ニュース 法律 作成日:2015年5月4日_記事番号:T00056737

知っておこう台湾法

第94回 不動産の二重売買と債務不履行による補塡賠償

 不動産が第一買主と第二買主に二重に売買され、第二買主が先に登記を取得した場合、売主の第一買主への不動産引渡債務は填補賠償債務に転化することになる。

 この点に関連して、第一買主が手付の額を上回る損害賠償を求めることができるかが問題になった事件がある。

 本件の概要は以下の通りである。

 買主Xは、売主Yと、不動産仲介会社を通じて、2000年11月12日に8件の不動産を合計6,800万台湾元で買い受ける旨合意し、Yに対し手付として500万元を支払った。

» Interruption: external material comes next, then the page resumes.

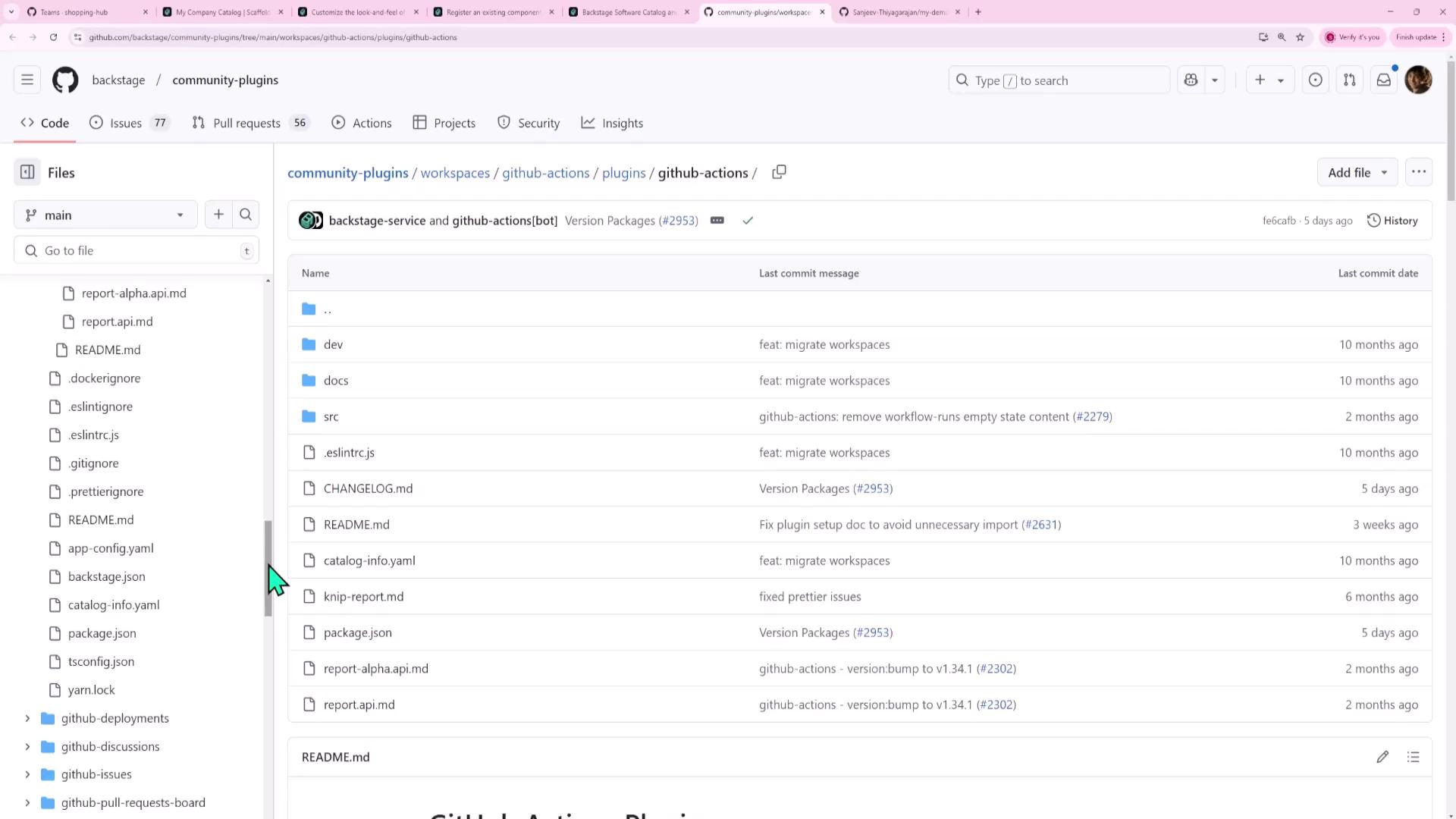Click the file tree vertical scrollbar

pos(268,567)
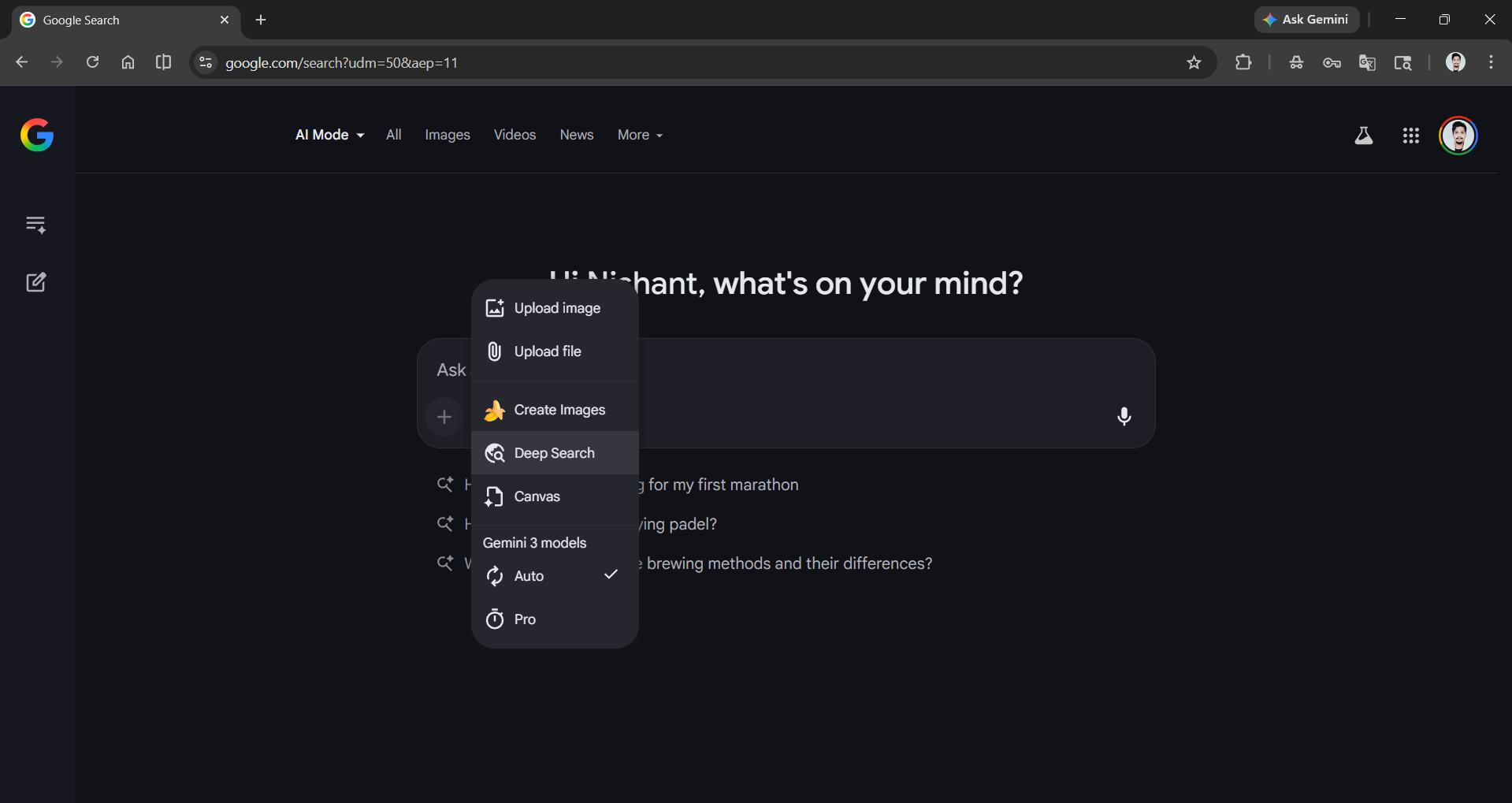
Task: Open site information controls in the address bar
Action: tap(205, 62)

ところがYは決められた期限までに書面による売買契約の締結に応じず、さらに同年12月21日、22日、28日およびその後に、合計1億90万元で本件8件の不動産を次々に第三者に売り渡し、所有権移転の登記をした。

 そこでXは同年12月28日にYの債務不履行を理由として契約解除を行い、Yに手付の倍額の支払いを求めたところ、Xの請求は裁判所に認められ確定した(09年12月31日台湾高等裁判所97年度上更(四)字第126号判決)。

 さらに、Xは契約解除に基づく損害賠償として、違約手付500万元を控除した、逸失利益1,740万元の支払いも求めた。Yはこれに対し、XY間の手付契約に基づき、手付金の倍額を支払えば足りると主張した。

 14年12月18日最高裁判所103年度台上字第2623号判決は、Xの請求を棄却した二審の判決を維持し、以下の通り判示した。

損害賠償の予定額の性質も

 本件手付契約第3条には、「買主が期限内に代金支払い義務を履行しない場合に手付は売主に没収され、売主が義務を履行しない場合に売主は買主に手付の倍額を支払わなければならない。ただし、買主はその手付を放棄し、売主はその倍額を償還して、契約を解除できる」と規定されている。

 このため、本件手付契約によれば、本件手付は違約手付と解約手付との性質を有しており、かつ、債務不履行に基づく損害賠償額の予定総額を兼ねる手付の性質も有しているものと解すべきである。

 従って、YはXに手付の倍額を償還していることから、Xは手付の額を超える損害の賠償を請求することはできない。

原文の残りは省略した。